Giorni di tensione e scontri nel nord del Kosovo dopo l’insediamento dei nuovi sindaci albanesi nei comuni dell’area a maggioranza serba. Gli scontri sono iniziati venerdì scorso quando le forze di polizia kosovare sono entrate negli edifici dei comuni di Leposavic, Zubin Potok e Zvecan usando gas lacrimogeni e granate assordanti, al fine di disperdere gli esponenti della comunità serba che cercavano di impedire l’ingresso nei comuni ai sindaci di etnia albanese.
Ci sono stati una dozzina di feriti e diverse auto date alle fiamme, tra cui almeno una della polizia. I sindaci vincitori delle elezioni municipali tenute il 23 aprile nell’area non sono riconosciuti da Belgrado e una porzione significativa della comunità serba, che in quell’area del Paese è a maggioranza, ha boicottato l’appuntamento elettorale che ha segnato così una misera affluenza del 3,4 per cento.
La presidente del Kosovo, Vjosa Osmani, aveva convocato le elezioni dopo le dimissioni in massa presentate da tutti i funzionari pubblici della componente serba nel novembre scorso.
Le dimissioni erano giunte in segno di protesta dopo le tensioni che si erano verificate a seguito della decisione del governo di Pristina di imporre targhe automobilistiche emesse dal Kosovo anche nell’area nord a maggioranza serba.
In conseguenza di quanto accaduto venerdì scorso, il presidente serbo Aleksandar Vucic nella stessa giornata aveva predisposto il massimo livello di allerta per le forze armate serbe e ha ordinato loro di muoversi immediatamente in direzione del valico con il Kosovo, convocando il giorno dopo una riunione del Consiglio di sicurezza nazionale.
Il ministro della Difesa serbo Milos Vucevic ha affermato che sarebbe stato completato “entro il primo pomeriggio” il “pieno dispiegamento delle formazioni dell’esercito, secondo i piani prestabiliti”, e ha sottolineato che per l’esercito rimane “il massimo livello di prontezza al combattimento” deciso venerdì.
La premier Ana Brnabic ha sottolineato che la situazione in Kosovo è “difficile come mai” e ha accusato l’Unione europea e la KFOR di aver reagito “in ritardo”.

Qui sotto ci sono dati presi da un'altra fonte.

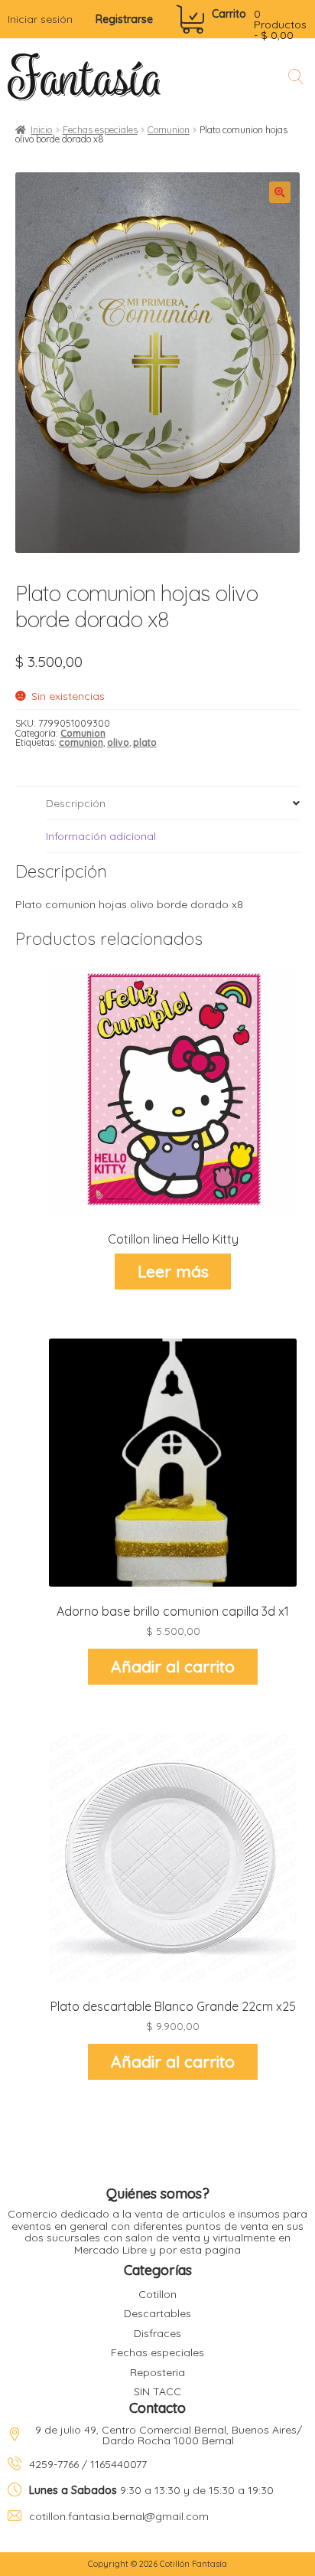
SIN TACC (157, 2391)
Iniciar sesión (40, 19)
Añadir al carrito (173, 1666)
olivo (118, 742)
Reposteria (157, 2372)
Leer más (173, 1271)
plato (145, 742)
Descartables (157, 2313)
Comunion (169, 130)
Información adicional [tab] (101, 836)
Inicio (41, 130)
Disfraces (157, 2333)
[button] (280, 192)
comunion (81, 742)
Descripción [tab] (76, 803)
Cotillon (157, 2294)
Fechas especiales (100, 130)
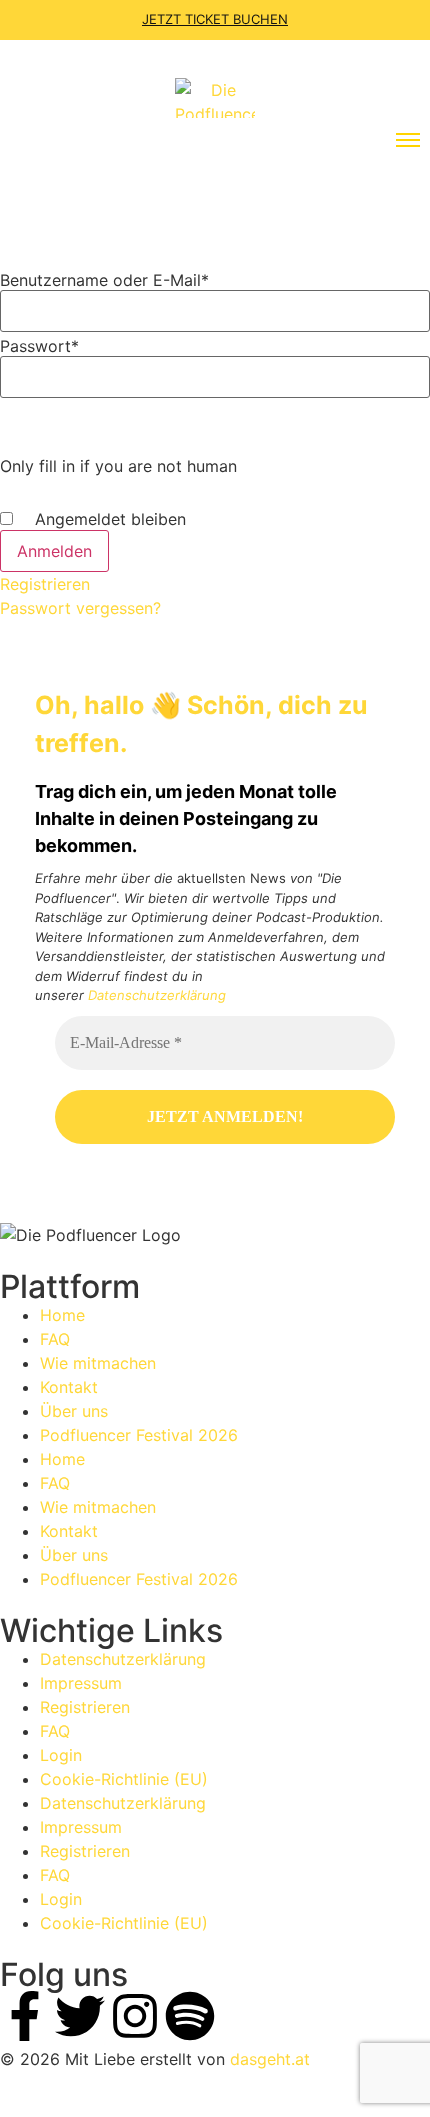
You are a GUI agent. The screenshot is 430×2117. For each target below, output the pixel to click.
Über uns (74, 1411)
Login (61, 1755)
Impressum (81, 1683)
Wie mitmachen (98, 1363)
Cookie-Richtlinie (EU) (124, 1779)
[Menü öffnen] (408, 140)
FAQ (55, 1339)
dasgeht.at (270, 2059)
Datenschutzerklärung (157, 995)
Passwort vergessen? (80, 608)
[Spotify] (190, 2016)
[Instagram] (135, 2016)
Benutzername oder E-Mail (104, 280)
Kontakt (69, 1387)
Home (62, 1315)
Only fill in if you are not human (118, 466)
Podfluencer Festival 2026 (139, 1435)
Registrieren (45, 584)
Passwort (39, 346)
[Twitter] (80, 2016)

Il presidente serbo Aleksandar Vucic, rivolgendosi alla nazione, ha affermato che da diversi mesi le autorità kosovare cercano di provocare un sanguinoso conflitto tra Belgrado e la Nato. Allo stesso tempo, le forze di pace della KFOR non proteggono i civili, ma i “falsi sindaci” eletti con una scarsa affluenza alle urne.

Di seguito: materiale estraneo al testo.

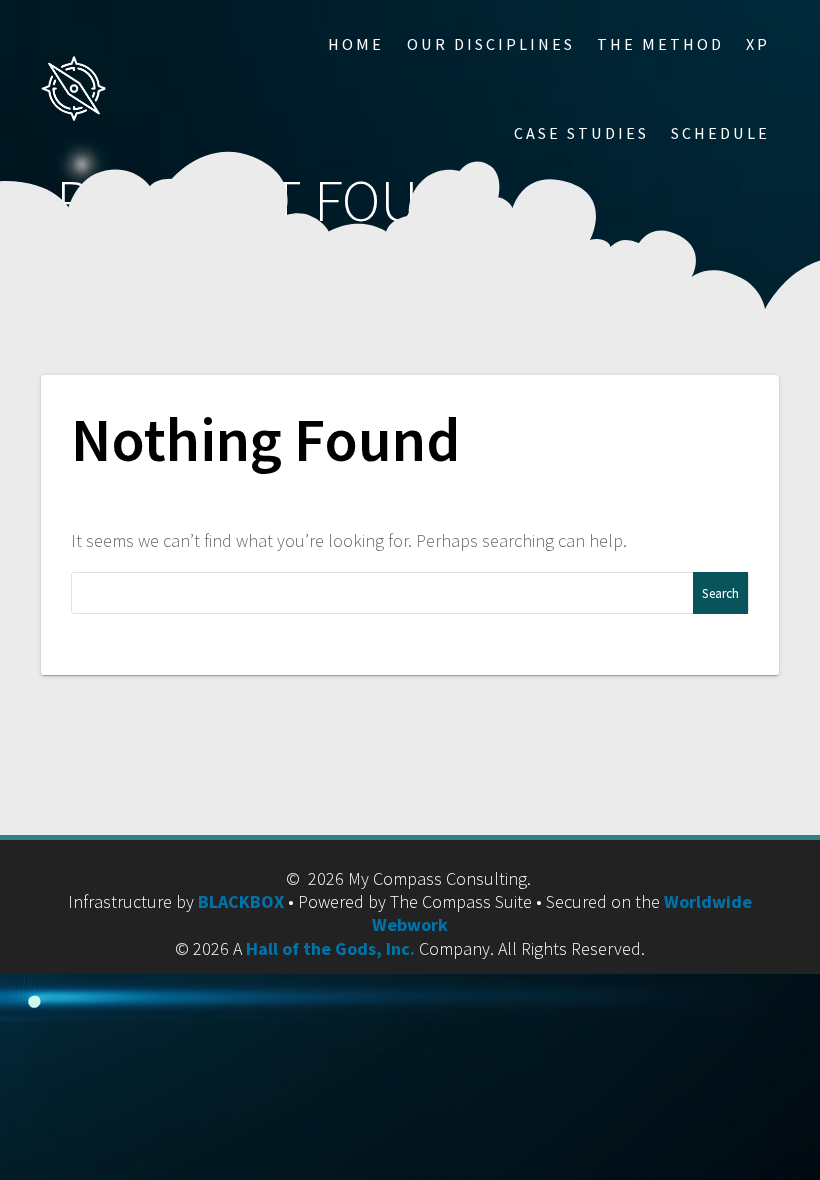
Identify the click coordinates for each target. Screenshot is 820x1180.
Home (356, 44)
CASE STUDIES (581, 133)
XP (758, 44)
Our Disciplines (491, 44)
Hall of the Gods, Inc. (330, 948)
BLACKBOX (241, 901)
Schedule (720, 133)
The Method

Ai manifestanti serbi è stato impedito di avvicinarsi all’edificio dalla polizia del Kosovo e dalle forze della NATO. Le forze di sicurezza hanno aperto il fuoco sui manifestanti, usato manganelli, spruzzato gas lacrimogeni e lanciato circa 30 granate assordanti sulla folla.

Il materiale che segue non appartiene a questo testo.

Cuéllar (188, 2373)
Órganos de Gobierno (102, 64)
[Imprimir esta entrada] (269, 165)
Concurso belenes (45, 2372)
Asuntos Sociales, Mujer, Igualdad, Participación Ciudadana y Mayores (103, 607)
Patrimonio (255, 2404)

Negli ospedali risultano ricoverati 50 feriti tra i civili e si registrano 41 militari della KFOR feriti, tra cui 11 soldati italiani. I ferimenti sono avvenuti nei gravi scontri fra truppe NATO e dimostranti serbi a Zvecan, nel nord del Kosovo. Degli 11 feriti italiani, tre sono gravi, ma non in pericolo di vita: avrebbero riportato ustioni e fratture
La missione KFOR della NATO ha aumentato da ieri la propria presenza nei quattro comuni del Kosovo settentrionale per garantire la “sicurezza” dell’area. I militari italiani del contingente NATO sono stati dislocati a Mitrovica.
Davanti alle sedi municipali si sono radunati centinaia di cittadini insieme ai rappresentanti della Lista serba (gruppo politico rappresentativo dei serbi del Kosovo) i quali chiedono il ritiro delle unità della polizia del Kosovo dall’area, oltre che le dimissioni dei neoeletti rappresentanti comunali.
La polizia ha usato in alcuni casi gas lacrimogeni per fermare i manifestanti che cercavano di entrare con la forza negli edifici.
La missione KFOR invita tutte le parti ad astenersi da azioni che potrebbero infiammare le tensioni o causare un’escalation e, in linea con il proprio mandato, è pronta a intraprendere tutte le azioni necessarie per garantire un ambiente sicuro in modo neutrale e imparziale.
“Una grande esplosione si sta preparando nel centro dell’Europa. Proprio nel luogo in cui nel 1999 la NATO ha effettuato l’aggressione contro la Jugoslavia in violazione di tutti i principi concepibili dell’Atto finale di Helsinki e dei documenti dell’OSCE”, ha affermato il ministro degli Esteri russo Lavrov.